*EXERCISE MATERIALS*:
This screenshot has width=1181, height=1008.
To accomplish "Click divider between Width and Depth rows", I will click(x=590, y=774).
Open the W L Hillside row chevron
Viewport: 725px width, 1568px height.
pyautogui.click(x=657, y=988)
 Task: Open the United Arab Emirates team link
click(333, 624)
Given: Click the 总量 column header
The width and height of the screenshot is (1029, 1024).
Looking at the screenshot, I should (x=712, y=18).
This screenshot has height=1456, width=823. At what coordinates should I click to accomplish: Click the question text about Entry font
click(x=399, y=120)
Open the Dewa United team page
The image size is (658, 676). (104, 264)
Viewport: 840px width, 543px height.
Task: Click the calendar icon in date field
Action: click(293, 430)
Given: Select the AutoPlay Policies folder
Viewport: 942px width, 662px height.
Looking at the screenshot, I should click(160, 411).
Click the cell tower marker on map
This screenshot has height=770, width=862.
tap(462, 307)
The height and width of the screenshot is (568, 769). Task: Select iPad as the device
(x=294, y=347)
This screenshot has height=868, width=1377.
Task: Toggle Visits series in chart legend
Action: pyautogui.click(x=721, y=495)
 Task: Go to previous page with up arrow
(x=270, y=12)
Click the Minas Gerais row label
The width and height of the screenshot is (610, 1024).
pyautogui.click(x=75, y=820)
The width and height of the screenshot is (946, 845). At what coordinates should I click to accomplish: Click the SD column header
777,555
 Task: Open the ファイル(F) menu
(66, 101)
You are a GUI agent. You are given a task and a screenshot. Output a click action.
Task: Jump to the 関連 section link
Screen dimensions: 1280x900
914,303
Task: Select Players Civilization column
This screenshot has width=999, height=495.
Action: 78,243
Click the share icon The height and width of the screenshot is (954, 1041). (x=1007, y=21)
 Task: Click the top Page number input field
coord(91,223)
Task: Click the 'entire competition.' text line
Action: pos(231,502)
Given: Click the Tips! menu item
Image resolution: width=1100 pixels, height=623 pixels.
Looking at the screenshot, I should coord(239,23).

*TASK TO CARRY OUT*: Nothing but the lines from the one holding "Task: Go to previous page with up arrow" to the end of the entries should be returned, each exactly as it stands.

*REPLY*:
 Task: Go to previous page with up arrow
(x=270, y=12)
Click the Minas Gerais row label
The width and height of the screenshot is (610, 1024).
pyautogui.click(x=75, y=820)
The width and height of the screenshot is (946, 845). At what coordinates should I click to accomplish: Click the SD column header
777,555
 Task: Open the ファイル(F) menu
(66, 101)
You are a GUI agent. You are given a task and a screenshot. Output a click action.
Task: Jump to the 関連 section link
Screen dimensions: 1280x900
914,303
Task: Select Players Civilization column
This screenshot has width=999, height=495.
Action: 78,243
Click the share icon The height and width of the screenshot is (954, 1041). (x=1007, y=21)
 Task: Click the top Page number input field
coord(91,223)
Task: Click the 'entire competition.' text line
Action: pos(231,502)
Given: Click the Tips! menu item
Image resolution: width=1100 pixels, height=623 pixels.
Looking at the screenshot, I should coord(239,23).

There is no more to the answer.